For this same reason, Nesterov has worked with (or dreamed of working with) several stars of the Soviet stage who embody that same spirit: Lev Leshchenko, Eduard Khil', Liudmila Senchina, and Valentina Tolkunova. Risking a sweeping generalization, we might suggest that these two men and two women all, in essence, embody the kind of gentle romance within socialist pop music that sought somehow to outdo (or at least sidestep!) louder, "civic" versions. In a culture where romance was endlessly hijacked for grander purposes, Tolkunova in particular hoped to maintain the dignity of private, if not wonderfully dull experience in a "difficult" land. Hers were very much songs of personal, rather than public maturation.
As a result, the recent footage that has emerged of Tolkunova and Nesterov working happily together in the studio is deeply touching, especially because the recording rooms at Snegiri are housed in the old House of Culture that once belonged to the newspaper Pravda ("Truth").
In one of her final interviews - she passed away this year - Tolkunova said that any veracity or authenticity once audible in "the word 'love' [as celebrated in song] has now been dragged all over the place, a bit like a call girl." That gripe can be explained in the following context: if late socialist culture, the time of Megapolis' emergence, abused childhood experience in the name of "adult," responsibly social values, then post-Soviet culture has turned the innocence of romance into a cash cow. Maturity, wisdom, and a sober outlook are fairly useless from a mercantile standpoint; dissolute youth sells better than thoughtful dotage.
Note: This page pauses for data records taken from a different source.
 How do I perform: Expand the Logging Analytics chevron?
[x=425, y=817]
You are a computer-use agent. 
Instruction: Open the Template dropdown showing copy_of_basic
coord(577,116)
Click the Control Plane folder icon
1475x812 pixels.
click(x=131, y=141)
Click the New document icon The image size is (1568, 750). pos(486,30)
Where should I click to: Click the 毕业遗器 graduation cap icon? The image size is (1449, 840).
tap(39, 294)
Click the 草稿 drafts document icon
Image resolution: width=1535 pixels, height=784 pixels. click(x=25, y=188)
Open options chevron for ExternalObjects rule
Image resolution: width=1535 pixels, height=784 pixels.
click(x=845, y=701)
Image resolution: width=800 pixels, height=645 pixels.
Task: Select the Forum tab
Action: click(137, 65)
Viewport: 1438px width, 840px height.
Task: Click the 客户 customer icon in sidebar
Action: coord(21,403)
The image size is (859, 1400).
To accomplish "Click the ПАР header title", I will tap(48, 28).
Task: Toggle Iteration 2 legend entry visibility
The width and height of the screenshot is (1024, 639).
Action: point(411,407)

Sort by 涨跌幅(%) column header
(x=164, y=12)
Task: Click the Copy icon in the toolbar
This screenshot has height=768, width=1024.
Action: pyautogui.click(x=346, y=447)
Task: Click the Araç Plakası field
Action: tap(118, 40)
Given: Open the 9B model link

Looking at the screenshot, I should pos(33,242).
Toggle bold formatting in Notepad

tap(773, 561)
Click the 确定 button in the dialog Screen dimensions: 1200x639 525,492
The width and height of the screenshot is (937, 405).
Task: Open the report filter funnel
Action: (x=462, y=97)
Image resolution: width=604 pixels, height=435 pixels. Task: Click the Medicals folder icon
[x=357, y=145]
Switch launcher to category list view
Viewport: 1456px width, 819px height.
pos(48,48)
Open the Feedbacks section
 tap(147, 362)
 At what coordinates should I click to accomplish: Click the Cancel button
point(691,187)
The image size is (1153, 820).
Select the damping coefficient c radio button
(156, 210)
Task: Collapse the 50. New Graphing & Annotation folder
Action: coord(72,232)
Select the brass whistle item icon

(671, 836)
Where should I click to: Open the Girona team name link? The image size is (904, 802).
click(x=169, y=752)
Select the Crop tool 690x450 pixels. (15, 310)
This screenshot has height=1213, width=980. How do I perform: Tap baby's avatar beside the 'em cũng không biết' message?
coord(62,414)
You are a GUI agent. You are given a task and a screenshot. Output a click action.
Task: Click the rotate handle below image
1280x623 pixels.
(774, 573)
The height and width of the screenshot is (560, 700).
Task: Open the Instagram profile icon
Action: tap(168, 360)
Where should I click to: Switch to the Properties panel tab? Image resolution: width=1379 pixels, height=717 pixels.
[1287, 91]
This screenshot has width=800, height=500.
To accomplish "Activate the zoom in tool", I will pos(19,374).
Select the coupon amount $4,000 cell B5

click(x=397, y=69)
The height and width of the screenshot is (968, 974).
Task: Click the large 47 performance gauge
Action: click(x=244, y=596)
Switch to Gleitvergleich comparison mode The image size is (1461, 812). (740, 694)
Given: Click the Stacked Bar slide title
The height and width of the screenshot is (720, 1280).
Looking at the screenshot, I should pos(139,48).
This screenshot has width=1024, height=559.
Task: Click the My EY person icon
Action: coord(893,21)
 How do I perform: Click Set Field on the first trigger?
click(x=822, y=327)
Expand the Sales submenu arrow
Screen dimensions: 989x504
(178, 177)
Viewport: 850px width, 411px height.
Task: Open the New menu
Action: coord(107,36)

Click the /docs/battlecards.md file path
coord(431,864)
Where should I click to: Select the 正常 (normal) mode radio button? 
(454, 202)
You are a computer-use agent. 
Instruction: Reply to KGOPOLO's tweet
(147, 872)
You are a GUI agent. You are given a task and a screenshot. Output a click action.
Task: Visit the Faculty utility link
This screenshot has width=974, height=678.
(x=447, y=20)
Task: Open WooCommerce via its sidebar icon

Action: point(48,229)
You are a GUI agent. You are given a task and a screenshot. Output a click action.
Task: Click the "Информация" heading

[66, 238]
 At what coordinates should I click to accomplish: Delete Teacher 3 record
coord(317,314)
Both Nesterov and Tolkunova, despite their generational difference, found common musical and lyrical ground in the notion of romance as both hushed "endurance" (Nesterov's term) and tight-lipped "patience" (Tolkunova's). Long-distance runners, one and all.

As Russian society goes through its own, dervish-like "supertango," the most successful runners amid that tumult and turmoil are indeed those who find an enduring, tranquil patience. They express the lasting "truth" of that discovery in modest tales of long-term, unassuming affection. As Nesterov's title track has it: "You grow old, old, old... You see light from behind the door. You hear what sounds like the roar of the tide... It bring tears and it brings sleep... Give me strength, if you can." It's an appeal to another individual; a handful of words spoken to somebody quiet, sitting close by.
You grow old, old, old... You see light from behind the door. You hear what sounds like the roar of the tide... It bring tears and it brings sleep... Give me strength, if you can.
And, as we heard at the outset, the closer people sit, the "truer" their interaction: mere proximity is a step towards private verity - and away from social falsehood. It's the kind of closeness celebrated with awkwardness in the social art of song that can, despite the slings and arrows of outrageous fortune, make "everything perfect."
There's a good reason, therefore, why the songs of "Supertango" grow increasingly quiet throughout the track list - as chairs are moved closer together.